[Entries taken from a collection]

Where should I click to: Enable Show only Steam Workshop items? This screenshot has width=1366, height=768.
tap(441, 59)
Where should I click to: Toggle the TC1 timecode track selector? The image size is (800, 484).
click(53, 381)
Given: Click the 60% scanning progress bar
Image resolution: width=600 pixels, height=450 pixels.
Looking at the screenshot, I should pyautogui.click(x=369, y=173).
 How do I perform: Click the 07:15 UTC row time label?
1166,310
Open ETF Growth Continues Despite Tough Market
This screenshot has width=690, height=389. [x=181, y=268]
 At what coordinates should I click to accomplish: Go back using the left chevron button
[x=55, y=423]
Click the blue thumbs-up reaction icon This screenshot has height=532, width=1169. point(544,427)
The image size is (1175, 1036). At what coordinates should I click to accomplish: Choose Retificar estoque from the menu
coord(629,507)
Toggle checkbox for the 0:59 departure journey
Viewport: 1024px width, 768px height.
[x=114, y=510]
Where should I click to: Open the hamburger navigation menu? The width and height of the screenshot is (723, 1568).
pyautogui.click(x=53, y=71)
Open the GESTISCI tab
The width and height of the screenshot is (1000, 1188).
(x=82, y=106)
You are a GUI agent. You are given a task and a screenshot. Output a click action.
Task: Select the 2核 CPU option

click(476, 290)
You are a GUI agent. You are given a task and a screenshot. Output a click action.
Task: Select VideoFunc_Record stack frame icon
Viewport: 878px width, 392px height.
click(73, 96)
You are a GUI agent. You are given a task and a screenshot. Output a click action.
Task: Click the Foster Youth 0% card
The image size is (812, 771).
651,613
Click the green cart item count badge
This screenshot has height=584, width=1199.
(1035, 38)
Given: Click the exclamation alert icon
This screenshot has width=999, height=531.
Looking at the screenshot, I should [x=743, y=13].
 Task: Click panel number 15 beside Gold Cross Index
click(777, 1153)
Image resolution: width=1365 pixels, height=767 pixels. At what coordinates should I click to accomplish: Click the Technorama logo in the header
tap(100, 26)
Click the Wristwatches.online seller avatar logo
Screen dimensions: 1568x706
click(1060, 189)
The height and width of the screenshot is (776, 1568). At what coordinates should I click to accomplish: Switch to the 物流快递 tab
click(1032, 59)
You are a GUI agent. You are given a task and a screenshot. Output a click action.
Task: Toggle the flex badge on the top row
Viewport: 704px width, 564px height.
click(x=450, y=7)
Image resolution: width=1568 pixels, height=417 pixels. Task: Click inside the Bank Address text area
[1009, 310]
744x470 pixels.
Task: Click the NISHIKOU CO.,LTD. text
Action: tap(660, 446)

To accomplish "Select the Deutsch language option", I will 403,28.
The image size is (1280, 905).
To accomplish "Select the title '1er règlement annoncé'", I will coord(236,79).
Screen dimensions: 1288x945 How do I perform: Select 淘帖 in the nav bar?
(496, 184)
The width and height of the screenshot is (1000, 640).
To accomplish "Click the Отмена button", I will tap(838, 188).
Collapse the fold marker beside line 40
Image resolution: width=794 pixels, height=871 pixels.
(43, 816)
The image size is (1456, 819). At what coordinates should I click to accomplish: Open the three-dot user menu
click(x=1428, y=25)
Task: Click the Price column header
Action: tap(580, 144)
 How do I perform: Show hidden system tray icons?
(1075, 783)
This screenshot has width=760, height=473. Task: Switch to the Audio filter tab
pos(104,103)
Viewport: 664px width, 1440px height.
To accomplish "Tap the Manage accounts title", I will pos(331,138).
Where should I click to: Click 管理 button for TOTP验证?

• [YOUR TASK]
Every record above must be repeated word for word.

• [TASK SOLUTION]
Where should I click to: Enable Show only Steam Workshop items? This screenshot has width=1366, height=768.
tap(441, 59)
Where should I click to: Toggle the TC1 timecode track selector? The image size is (800, 484).
click(53, 381)
Given: Click the 60% scanning progress bar
Image resolution: width=600 pixels, height=450 pixels.
Looking at the screenshot, I should pyautogui.click(x=369, y=173).
 How do I perform: Click the 07:15 UTC row time label?
1166,310
Open ETF Growth Continues Despite Tough Market
This screenshot has width=690, height=389. [x=181, y=268]
 At what coordinates should I click to accomplish: Go back using the left chevron button
[x=55, y=423]
Click the blue thumbs-up reaction icon This screenshot has height=532, width=1169. point(544,427)
The image size is (1175, 1036). At what coordinates should I click to accomplish: Choose Retificar estoque from the menu
coord(629,507)
Toggle checkbox for the 0:59 departure journey
Viewport: 1024px width, 768px height.
[x=114, y=510]
Where should I click to: Open the hamburger navigation menu? The width and height of the screenshot is (723, 1568).
pyautogui.click(x=53, y=71)
Open the GESTISCI tab
The width and height of the screenshot is (1000, 1188).
(x=82, y=106)
You are a GUI agent. You are given a task and a screenshot. Output a click action.
Task: Select the 2核 CPU option

click(476, 290)
You are a GUI agent. You are given a task and a screenshot. Output a click action.
Task: Select VideoFunc_Record stack frame icon
Viewport: 878px width, 392px height.
click(73, 96)
You are a GUI agent. You are given a task and a screenshot. Output a click action.
Task: Click the Foster Youth 0% card
The image size is (812, 771).
651,613
Click the green cart item count badge
This screenshot has height=584, width=1199.
(1035, 38)
Given: Click the exclamation alert icon
This screenshot has width=999, height=531.
Looking at the screenshot, I should [x=743, y=13].
 Task: Click panel number 15 beside Gold Cross Index
click(777, 1153)
Image resolution: width=1365 pixels, height=767 pixels. At what coordinates should I click to accomplish: Click the Technorama logo in the header
tap(100, 26)
Click the Wristwatches.online seller avatar logo
Screen dimensions: 1568x706
click(1060, 189)
The height and width of the screenshot is (776, 1568). At what coordinates should I click to accomplish: Switch to the 物流快递 tab
click(1032, 59)
You are a GUI agent. You are given a task and a screenshot. Output a click action.
Task: Toggle the flex badge on the top row
Viewport: 704px width, 564px height.
click(x=450, y=7)
Image resolution: width=1568 pixels, height=417 pixels. Task: Click inside the Bank Address text area
[1009, 310]
744x470 pixels.
Task: Click the NISHIKOU CO.,LTD. text
Action: tap(660, 446)

To accomplish "Select the Deutsch language option", I will 403,28.
The image size is (1280, 905).
To accomplish "Select the title '1er règlement annoncé'", I will coord(236,79).
Screen dimensions: 1288x945 How do I perform: Select 淘帖 in the nav bar?
(496, 184)
The width and height of the screenshot is (1000, 640).
To accomplish "Click the Отмена button", I will tap(838, 188).
Collapse the fold marker beside line 40
Image resolution: width=794 pixels, height=871 pixels.
(43, 816)
The image size is (1456, 819). At what coordinates should I click to accomplish: Open the three-dot user menu
click(x=1428, y=25)
Task: Click the Price column header
Action: tap(580, 144)
 How do I perform: Show hidden system tray icons?
(1075, 783)
This screenshot has width=760, height=473. Task: Switch to the Audio filter tab
pos(104,103)
Viewport: 664px width, 1440px height.
To accomplish "Tap the Manage accounts title", I will pos(331,138).
Where should I click to: Click 管理 button for TOTP验证?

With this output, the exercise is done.